Cllr David Williams, County Councils Network spokesman for health and social care, and leader of Hertfordshire County Council, said:

“Today’s powerful Panorama programme should underscore to government the imperative for a sustainable funding solution for social care. We applaud Somerset for stepping forward to demonstrate the pressures within local care services as well as reflecting the commitment of local government to do the best for residents.

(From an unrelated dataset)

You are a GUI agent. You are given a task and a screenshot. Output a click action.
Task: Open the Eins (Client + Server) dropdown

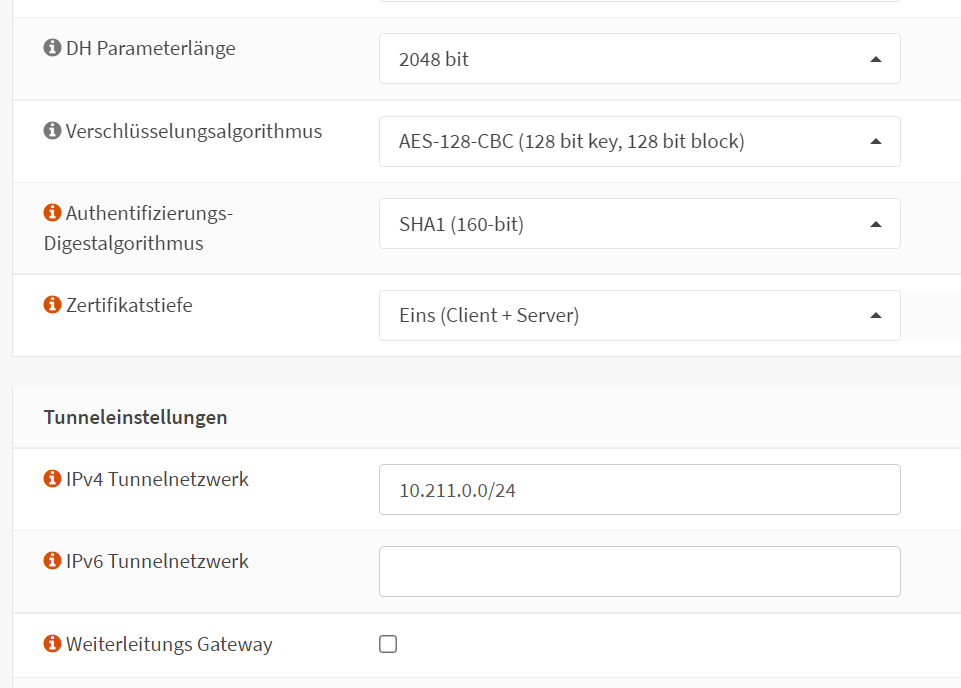(x=639, y=316)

 “As Somerset have said, this is not only a local issue; it is a national issue and a topic successive government have been unable to find the answer to. Our new report from PwC lays bare the fragile nature of the social care system after years of underfunding and little reform. By 2025, councils will be spending £6.1bn more on adult social care services compared to what was spent in 2016. The 36 county authorities in England are responsible for £2.9bn of this, their large and ageing populations means they are most exposed to demand and cost pressures. This is before we consider any new cost burdens that may result from the forthcoming adult social care green paper.

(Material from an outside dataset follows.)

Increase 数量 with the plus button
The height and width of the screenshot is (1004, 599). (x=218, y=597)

 “The report shows beyond doubt that the current situation is plainly unsustainable. Whilst we recognise the political stasis owing to Brexit, we urge the government to publish its green paper to kickstart a national conversation. Ministers should not shirk the difficult questions as to how and who should pay for care.”

Notes to editor

  • CCN is the national voice for England’s county councils. It represents all 26 county councils and 10 county unitary authorities. Collectively, they represent 26 million people, or 47% of the country’s population. It is a special interest group of the Local Government Association. For more information, visit
  • PricewaterhouseCoopers: We are committed to the public sector, helping to shape strategy at the heart of government and improve results on the frontline. This is what inspires and guides our work – we see everyday the real difference the sector has and can make to people’s lives.  We bring the best of professional services to our public sector clients through the expertise and commitment of our people. We know times are uncertain yet we see great possibilities for UK public services. We use our cross-industry insights and our global perspectives to help make public services the best they can be. For more information, visit
  • The figures in this press release are taken from Table 10 in the full, technical report. (pg18)
  • PwC’s analysis is based on the funding required for councils to provide a ‘more consistent level of service by adjusting local authority level unit costs when estimating ‘spending need’. This methodology recognises that county, metropolitan and London boroughs face different levels of demand for services by using 17 different cost drivers across 10 service areas. It also adjusts for the labour and property costs that are the product of a council type’s geography and incorporates the rising costs of ‘generic’ cost drivers such as inflation and the living wage. A full technical explanation can be found here.
  • It is important to note that a more consistent level of service does not mean that every council should be delivering the same services, or that every council faces the same demands and needs. Nor does it mean this is the standard of service that every council should aim to provide. But it does allow a fairer approach to estimating spending need to ascertain the relative funding challenges facing different types of councils.
  • PwC’s modelling makes a series of future funding assumptions from 2020 onwards using a model developed by Pixel Financial Management, including a move to increased business rate retention of 75% in 2020/21. It assumes that the Better Care Fund will be continued and continued at the same level of yearly funding (£1.83bn), alongside the New Homes Bonus (£902m). Both these funds are scheduled to end in 2020 and if they are not provided beyond this period the funding gap will be higher annually by these amounts. A full list is on page 40 of the full report.